» **About this exercise**:
Would you print every entry exactly as it appears?

» **Input**:
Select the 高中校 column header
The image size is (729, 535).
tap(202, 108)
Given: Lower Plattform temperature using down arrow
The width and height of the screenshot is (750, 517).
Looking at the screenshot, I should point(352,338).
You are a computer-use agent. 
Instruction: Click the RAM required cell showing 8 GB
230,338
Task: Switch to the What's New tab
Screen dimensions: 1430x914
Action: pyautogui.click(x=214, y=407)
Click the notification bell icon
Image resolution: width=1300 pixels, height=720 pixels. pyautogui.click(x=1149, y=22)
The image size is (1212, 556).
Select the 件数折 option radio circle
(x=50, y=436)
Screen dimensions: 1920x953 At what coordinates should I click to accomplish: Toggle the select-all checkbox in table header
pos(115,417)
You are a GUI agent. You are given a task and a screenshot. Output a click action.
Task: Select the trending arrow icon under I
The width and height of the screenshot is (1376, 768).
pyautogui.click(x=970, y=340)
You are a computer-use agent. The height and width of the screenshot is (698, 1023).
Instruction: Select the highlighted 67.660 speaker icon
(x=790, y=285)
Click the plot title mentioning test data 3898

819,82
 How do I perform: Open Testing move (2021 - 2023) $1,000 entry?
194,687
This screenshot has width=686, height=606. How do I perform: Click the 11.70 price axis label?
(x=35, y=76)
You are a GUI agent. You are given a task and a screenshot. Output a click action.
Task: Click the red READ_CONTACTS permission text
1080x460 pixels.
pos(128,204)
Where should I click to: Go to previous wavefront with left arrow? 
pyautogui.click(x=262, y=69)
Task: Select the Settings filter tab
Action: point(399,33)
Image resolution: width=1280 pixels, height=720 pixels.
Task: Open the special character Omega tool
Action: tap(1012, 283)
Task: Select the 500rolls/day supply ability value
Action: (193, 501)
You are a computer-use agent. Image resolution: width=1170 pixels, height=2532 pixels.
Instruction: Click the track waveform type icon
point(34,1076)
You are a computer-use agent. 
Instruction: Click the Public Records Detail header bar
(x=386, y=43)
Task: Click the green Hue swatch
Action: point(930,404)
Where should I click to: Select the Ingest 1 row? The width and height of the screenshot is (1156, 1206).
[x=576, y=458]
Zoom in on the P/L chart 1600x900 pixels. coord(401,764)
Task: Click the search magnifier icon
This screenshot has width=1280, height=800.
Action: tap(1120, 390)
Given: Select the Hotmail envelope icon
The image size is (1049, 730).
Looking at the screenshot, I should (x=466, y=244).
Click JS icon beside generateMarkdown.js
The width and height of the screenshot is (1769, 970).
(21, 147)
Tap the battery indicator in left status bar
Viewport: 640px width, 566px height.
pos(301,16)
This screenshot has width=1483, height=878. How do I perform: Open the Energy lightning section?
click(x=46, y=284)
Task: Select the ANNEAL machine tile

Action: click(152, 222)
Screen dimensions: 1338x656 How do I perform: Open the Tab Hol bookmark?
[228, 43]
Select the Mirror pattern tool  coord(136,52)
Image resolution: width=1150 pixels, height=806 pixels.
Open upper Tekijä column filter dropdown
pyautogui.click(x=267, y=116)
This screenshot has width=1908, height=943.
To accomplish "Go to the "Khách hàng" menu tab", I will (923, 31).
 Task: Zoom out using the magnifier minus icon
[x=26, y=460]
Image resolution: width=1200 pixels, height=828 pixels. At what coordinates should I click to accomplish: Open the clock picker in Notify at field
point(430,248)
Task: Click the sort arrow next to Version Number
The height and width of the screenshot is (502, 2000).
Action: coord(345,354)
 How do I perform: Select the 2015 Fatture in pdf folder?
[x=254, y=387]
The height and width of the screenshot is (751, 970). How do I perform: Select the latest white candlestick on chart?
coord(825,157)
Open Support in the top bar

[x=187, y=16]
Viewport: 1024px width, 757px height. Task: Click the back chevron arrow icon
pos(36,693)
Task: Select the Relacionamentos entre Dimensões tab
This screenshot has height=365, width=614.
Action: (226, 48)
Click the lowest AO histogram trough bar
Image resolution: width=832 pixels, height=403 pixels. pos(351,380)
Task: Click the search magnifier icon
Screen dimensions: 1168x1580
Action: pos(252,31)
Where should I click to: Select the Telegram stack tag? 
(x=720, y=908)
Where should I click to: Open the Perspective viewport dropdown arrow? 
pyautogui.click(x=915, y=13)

» **Response to the exercise**:
Select the 高中校 column header
The image size is (729, 535).
tap(202, 108)
Given: Lower Plattform temperature using down arrow
The width and height of the screenshot is (750, 517).
Looking at the screenshot, I should point(352,338).
You are a computer-use agent. 
Instruction: Click the RAM required cell showing 8 GB
230,338
Task: Switch to the What's New tab
Screen dimensions: 1430x914
Action: pyautogui.click(x=214, y=407)
Click the notification bell icon
Image resolution: width=1300 pixels, height=720 pixels. pyautogui.click(x=1149, y=22)
The image size is (1212, 556).
Select the 件数折 option radio circle
(x=50, y=436)
Screen dimensions: 1920x953 At what coordinates should I click to accomplish: Toggle the select-all checkbox in table header
pos(115,417)
You are a GUI agent. You are given a task and a screenshot. Output a click action.
Task: Select the trending arrow icon under I
The width and height of the screenshot is (1376, 768).
pyautogui.click(x=970, y=340)
You are a computer-use agent. The height and width of the screenshot is (698, 1023).
Instruction: Select the highlighted 67.660 speaker icon
(x=790, y=285)
Click the plot title mentioning test data 3898

819,82
 How do I perform: Open Testing move (2021 - 2023) $1,000 entry?
194,687
This screenshot has width=686, height=606. How do I perform: Click the 11.70 price axis label?
(x=35, y=76)
You are a GUI agent. You are given a task and a screenshot. Output a click action.
Task: Click the red READ_CONTACTS permission text
1080x460 pixels.
pos(128,204)
Where should I click to: Go to previous wavefront with left arrow? 
pyautogui.click(x=262, y=69)
Task: Select the Settings filter tab
Action: point(399,33)
Image resolution: width=1280 pixels, height=720 pixels.
Task: Open the special character Omega tool
Action: tap(1012, 283)
Task: Select the 500rolls/day supply ability value
Action: (193, 501)
You are a computer-use agent. Image resolution: width=1170 pixels, height=2532 pixels.
Instruction: Click the track waveform type icon
point(34,1076)
You are a computer-use agent. 
Instruction: Click the Public Records Detail header bar
(x=386, y=43)
Task: Click the green Hue swatch
Action: point(930,404)
Where should I click to: Select the Ingest 1 row? The width and height of the screenshot is (1156, 1206).
[x=576, y=458]
Zoom in on the P/L chart 1600x900 pixels. coord(401,764)
Task: Click the search magnifier icon
This screenshot has width=1280, height=800.
Action: tap(1120, 390)
Given: Select the Hotmail envelope icon
The image size is (1049, 730).
Looking at the screenshot, I should (x=466, y=244).
Click JS icon beside generateMarkdown.js
The width and height of the screenshot is (1769, 970).
(21, 147)
Tap the battery indicator in left status bar
Viewport: 640px width, 566px height.
pos(301,16)
This screenshot has width=1483, height=878. How do I perform: Open the Energy lightning section?
click(x=46, y=284)
Task: Select the ANNEAL machine tile

Action: click(152, 222)
Screen dimensions: 1338x656 How do I perform: Open the Tab Hol bookmark?
[228, 43]
Select the Mirror pattern tool  coord(136,52)
Image resolution: width=1150 pixels, height=806 pixels.
Open upper Tekijä column filter dropdown
pyautogui.click(x=267, y=116)
This screenshot has width=1908, height=943.
To accomplish "Go to the "Khách hàng" menu tab", I will (923, 31).
 Task: Zoom out using the magnifier minus icon
[x=26, y=460]
Image resolution: width=1200 pixels, height=828 pixels. At what coordinates should I click to accomplish: Open the clock picker in Notify at field
point(430,248)
Task: Click the sort arrow next to Version Number
The height and width of the screenshot is (502, 2000).
Action: coord(345,354)
 How do I perform: Select the 2015 Fatture in pdf folder?
[x=254, y=387]
The height and width of the screenshot is (751, 970). How do I perform: Select the latest white candlestick on chart?
coord(825,157)
Open Support in the top bar

[x=187, y=16]
Viewport: 1024px width, 757px height. Task: Click the back chevron arrow icon
pos(36,693)
Task: Select the Relacionamentos entre Dimensões tab
This screenshot has height=365, width=614.
Action: (226, 48)
Click the lowest AO histogram trough bar
Image resolution: width=832 pixels, height=403 pixels. pos(351,380)
Task: Click the search magnifier icon
Screen dimensions: 1168x1580
Action: pos(252,31)
Where should I click to: Select the Telegram stack tag? 
(x=720, y=908)
Where should I click to: Open the Perspective viewport dropdown arrow? 
pyautogui.click(x=915, y=13)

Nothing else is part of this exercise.